▶ ‘One-size-fits-all’ may no longer apply to medications.
By ANDREW POLLACK
For more than two years, Jody Uslan had been taking the drug tamoxifen in hopes of preventing a recurrence of breast cancer. Then a new test suggested that because of her genetic makeup, the drug was not doing her any good.
“I was devastated,’’said Ms.Uslan, 52, who stopped taking tamoxifen and is now evaluating alternative treatments.“You find out you’ve been taking this medication for all of this time, and find out you are not getting benefit.’’
Ms.Uslan’s situation is all too common - and not just among the hundreds of thousands of women in the United States taking tamoxifen.
Experts say that most drugs, whatever the disease, work for only about half the people who take them. Not only is much of the approximately $300 billion annual drug spending in the United States wasted, but countless patients are being exposed unnecessarily to side effects.
No wonder so much hope is riding on the promise of“personalized medicine,’’in which genetic screening and other tests give doctors more evidence for tailoring treatments to patients, potentially improving care and saving money.
Many policy experts are calling for more studies to compare the effectiveness of different treatments. One drawback is that such studies tend to be“one size fits all,’’with the winning treatment recommended for everybody. Personalized medicine would go beyond that by determining which drug is best for which patient, rather than continuing to treat everyone the same in hopes of benefiting the fortunate few.

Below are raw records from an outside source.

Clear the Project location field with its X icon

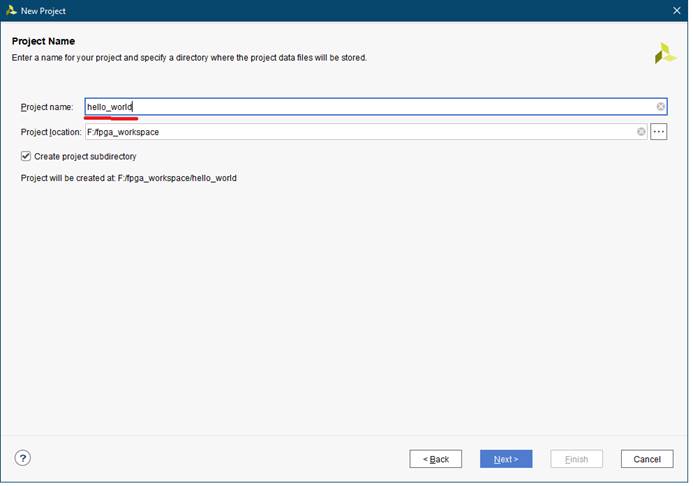click(641, 132)
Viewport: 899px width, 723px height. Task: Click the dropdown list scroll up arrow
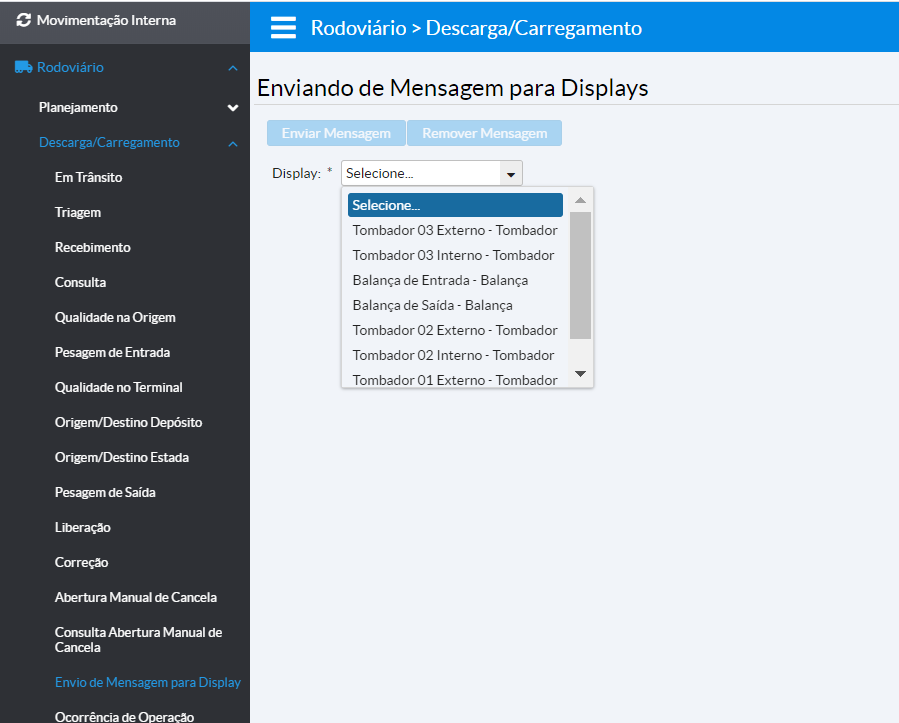coord(580,200)
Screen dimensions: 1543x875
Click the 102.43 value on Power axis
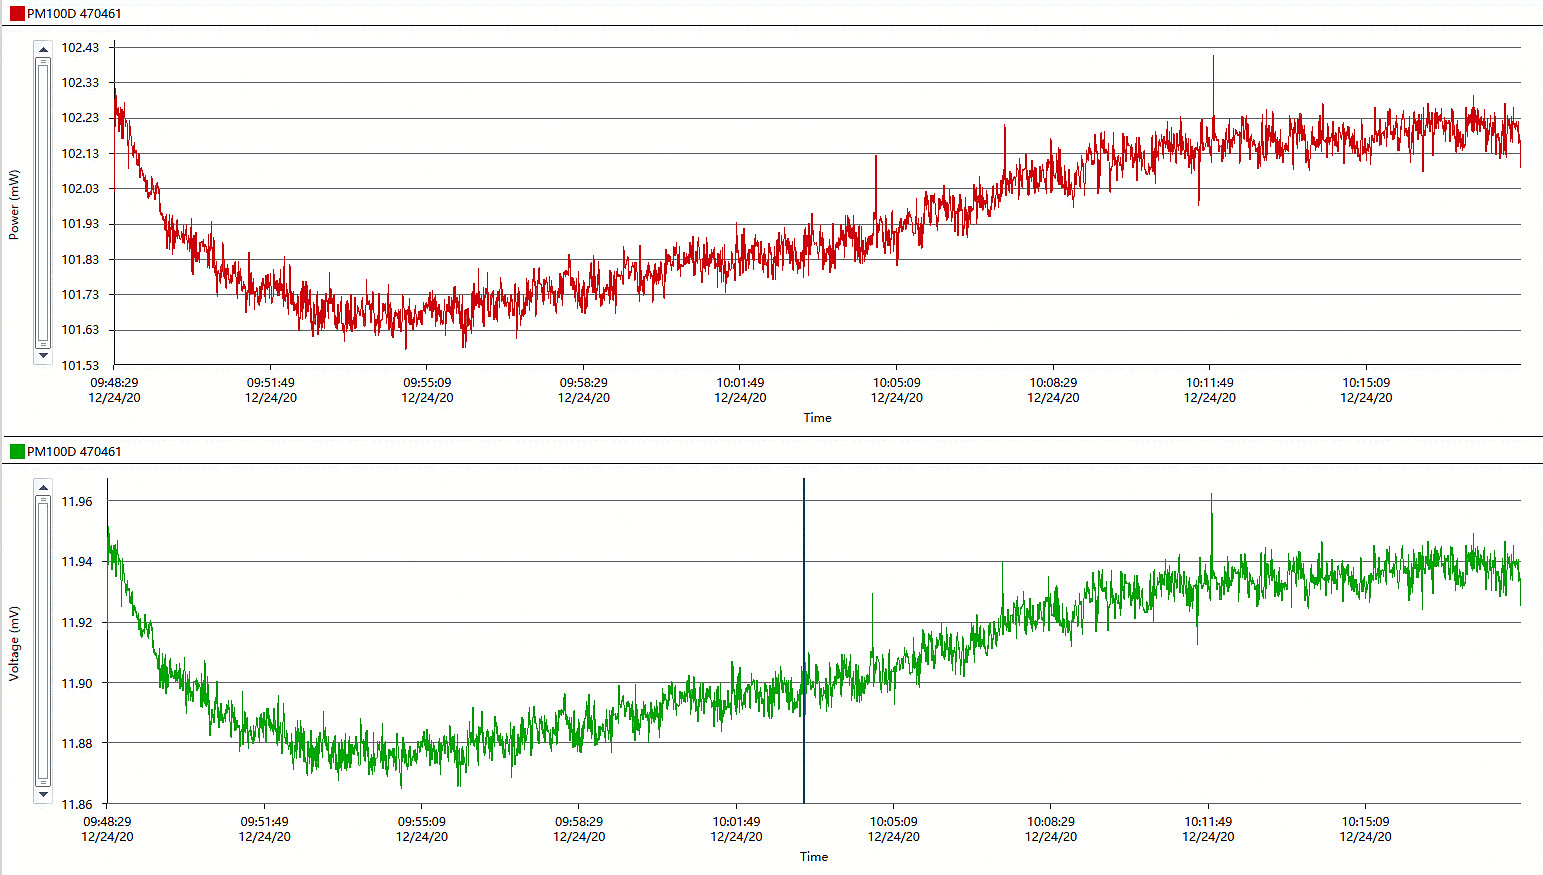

The colon cancer drugs Erbitux and Vectibix, for instance, do not work for the 40 percent of patients whose tumors have a particular genetic mutation. The Food and Drug Administration held a meeting recently to discuss whether patients should be tested to narrow use of the drugs, which cost $8,000 to $10,000 a month.
And a genetic test might help doctors determine the optimal dose of warfarin, a blood thinner used by millions of Americans. Tens of thousands of them are hospitalized each year because of internal bleeding from an overdose or a blood clot from an inadequate dose.
“If you save one hospitalization for every 100 new warfarin users, you more than offset the cost of testing all 100,’’said Dr.Robert S.Epstein, the chief medical officer of Medco Health Solutions, which manages prescription plans for employers. The test typically costs $100 to $600.
For all the potential, experts see some formidable obstacles on the path to the promised land of personalized medicine.
“It’s going to take 20 to 30 years for all this to fall into place,’’said Dr.Gregory Downing, who heads efforts by the Department of Health and Human Services to spur personalized health care.
The hurdles include drug makers, which can be reluctant to develop or encourage tests that may limit the use of their drugs. Insurers may not pay for tests, which can cost up to a few thousand dollars. For makers of the tests, which hope their business becomes one of health care’s next big growth industries, a major obstacle is proving that their products are accurate and useful.
While drugs must prove themselves in clinical trials before they can be sold, there is no generally recognized process for evaluating genetic tests, many of which can be marketed by laboratories without F.D.A. approval.
Genentech, a developer of cancer drugs, petitioned the F.D.A. recently to regulate such tests. It warned of “safety risks for patients, as more treatment decisions are based in whole or in part on the claims made by such test makers.’’
Despite all the obstacles, personalized medicine is coming. Even the drug companies, which have been worried that testing would reduce their sales, are starting to realize that their medicines might not be approved or paid for without better evidence that they work.
Last year, for instance, European regulators said Amgen’s colon cancer drug Vectibix did not provide enough benefit to patients to be approved.
So Amgen reanalyzed the data from its clinical trial.
After the results showed Vectibix worked better in patients whose tumors did not have a mutation in a gene called KRAS, the drug was approved for those patients only.